Requirements: Rewrite the entries below, changing each "icon" to "button" and keeping everything else the same. Leave the pictures out of your answer.

Excerpted data:
----------

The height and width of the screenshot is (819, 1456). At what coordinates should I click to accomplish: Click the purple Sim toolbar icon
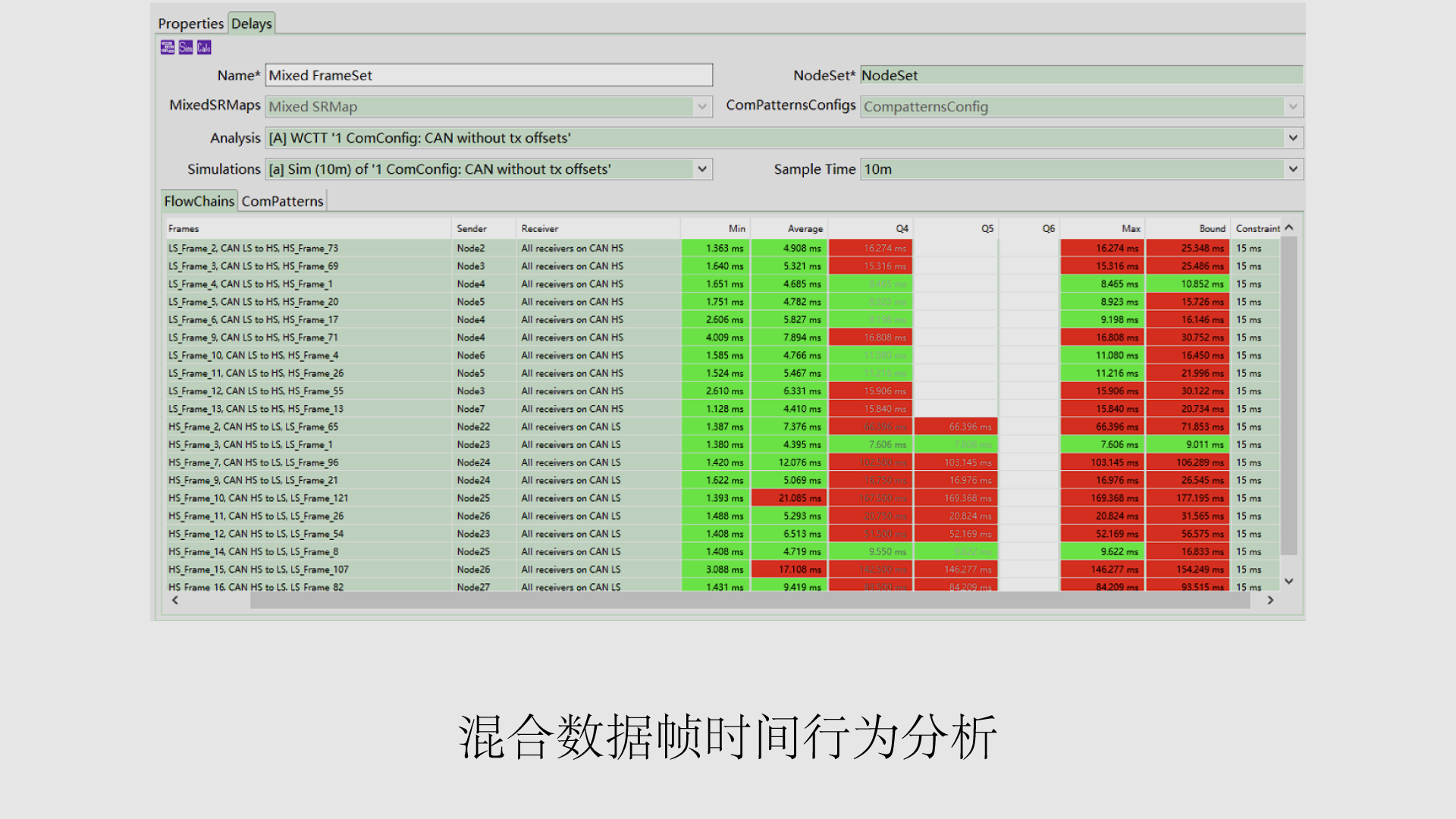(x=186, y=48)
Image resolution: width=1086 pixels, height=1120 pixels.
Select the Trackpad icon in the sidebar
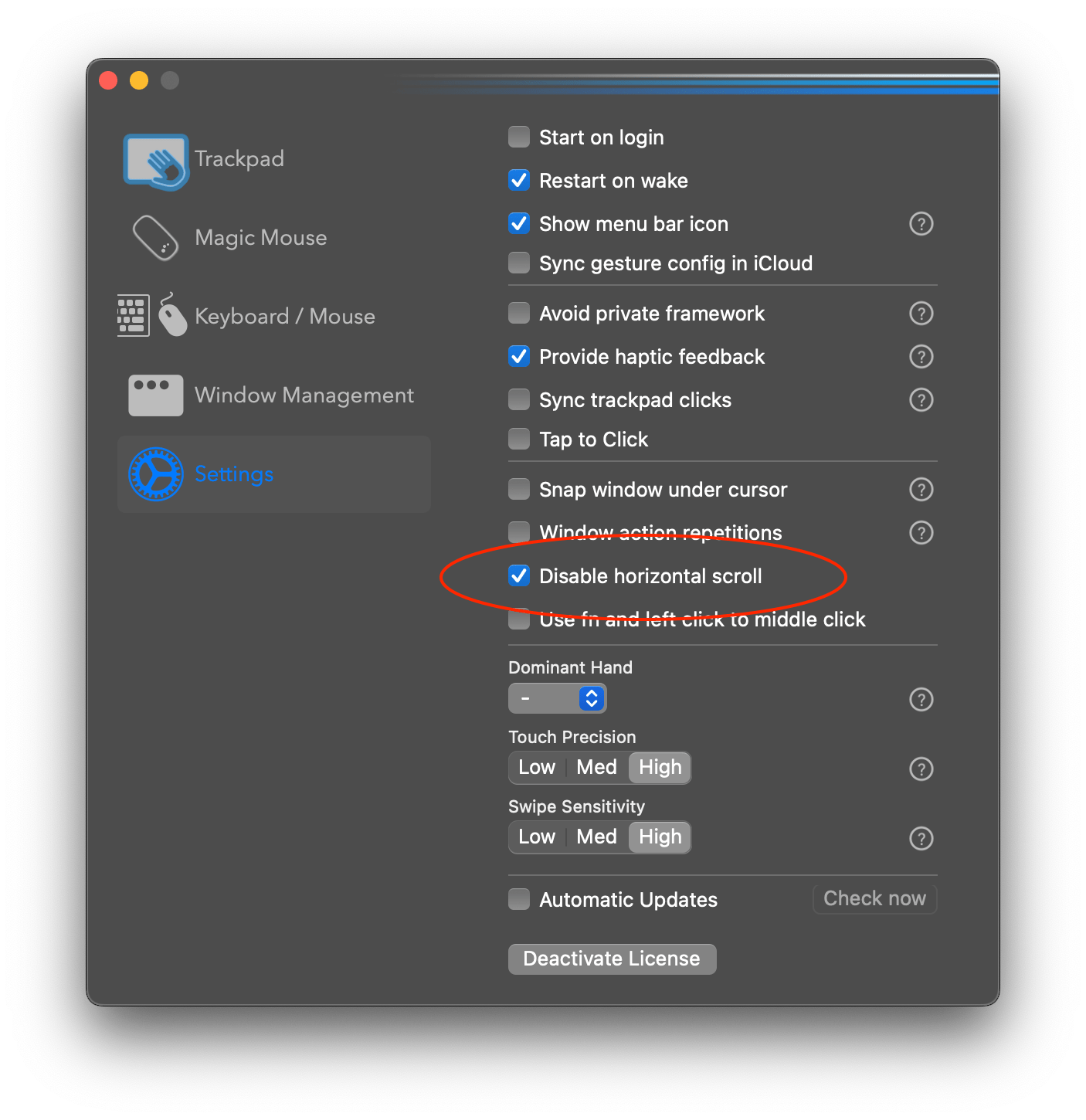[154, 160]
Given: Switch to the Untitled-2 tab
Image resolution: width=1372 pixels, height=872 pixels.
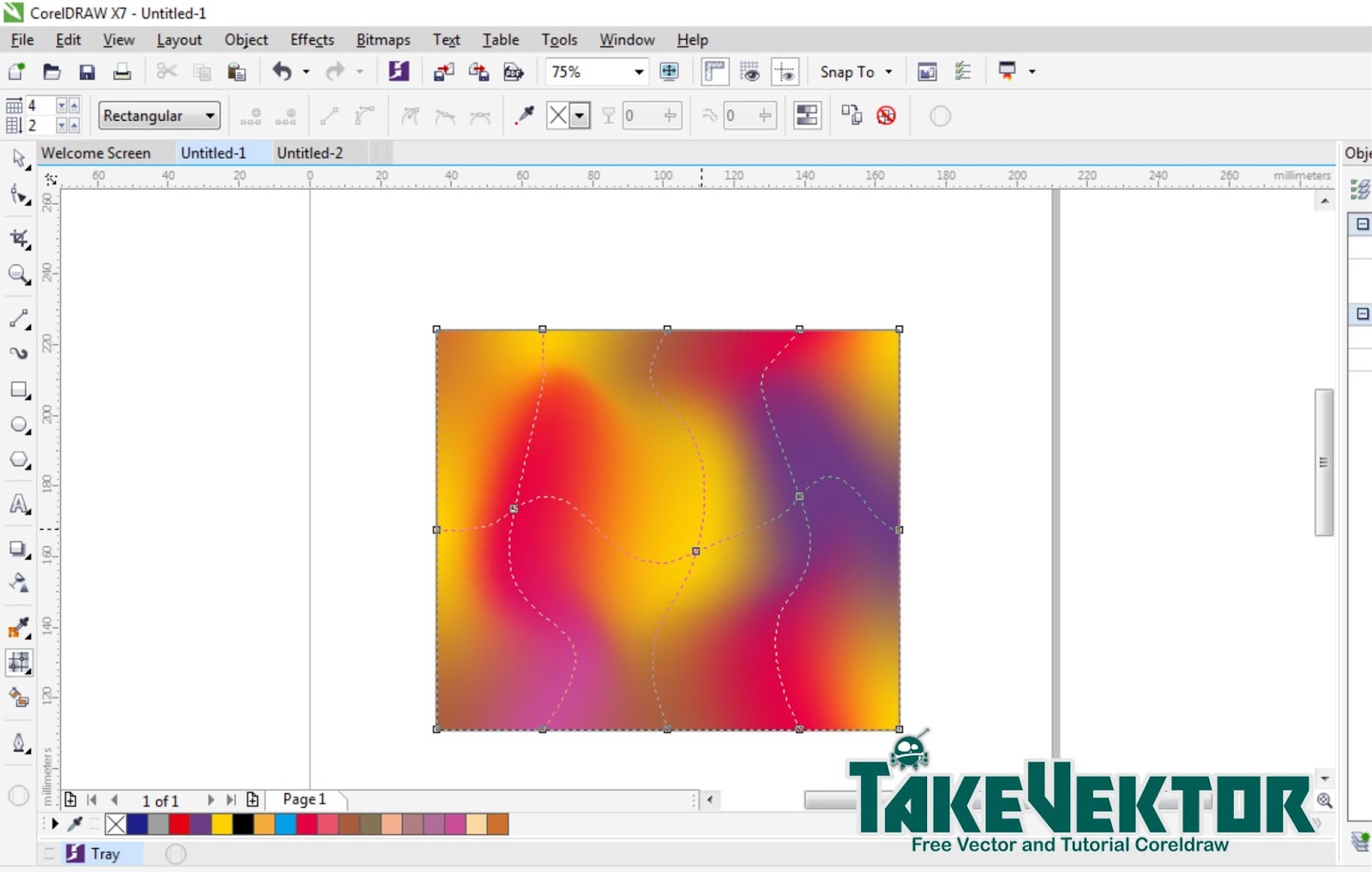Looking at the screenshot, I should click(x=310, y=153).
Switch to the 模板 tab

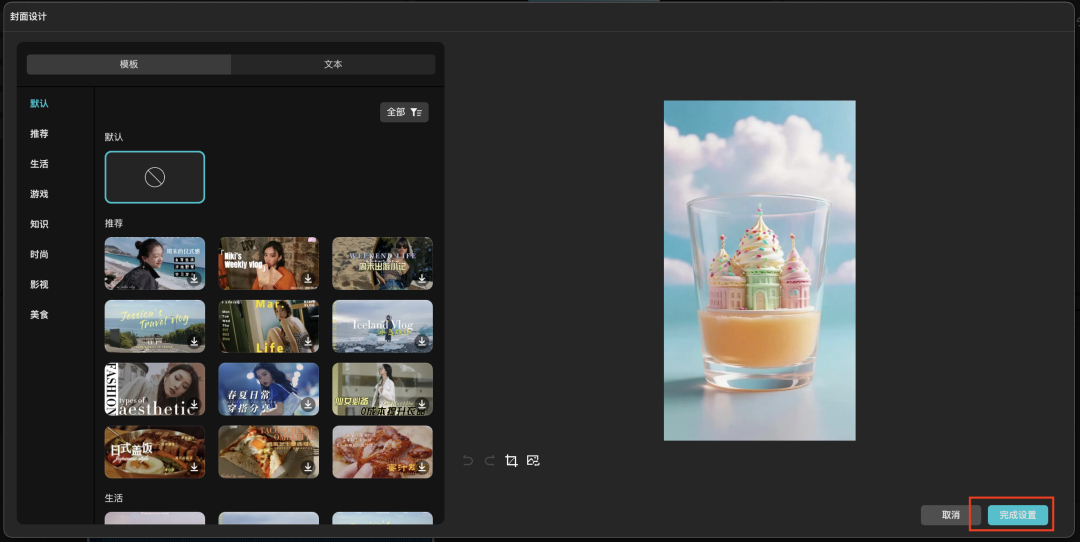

----------

Task answer:
The height and width of the screenshot is (819, 1456). At what coordinates should I click to accomplish: Click the purple Sim toolbar button
(x=186, y=48)
Image resolution: width=1086 pixels, height=1120 pixels.
Select the Trackpad button in the sidebar
[154, 160]
Given: Switch to the Untitled-2 tab
Image resolution: width=1372 pixels, height=872 pixels.
Looking at the screenshot, I should click(x=310, y=153).
Switch to the 模板 tab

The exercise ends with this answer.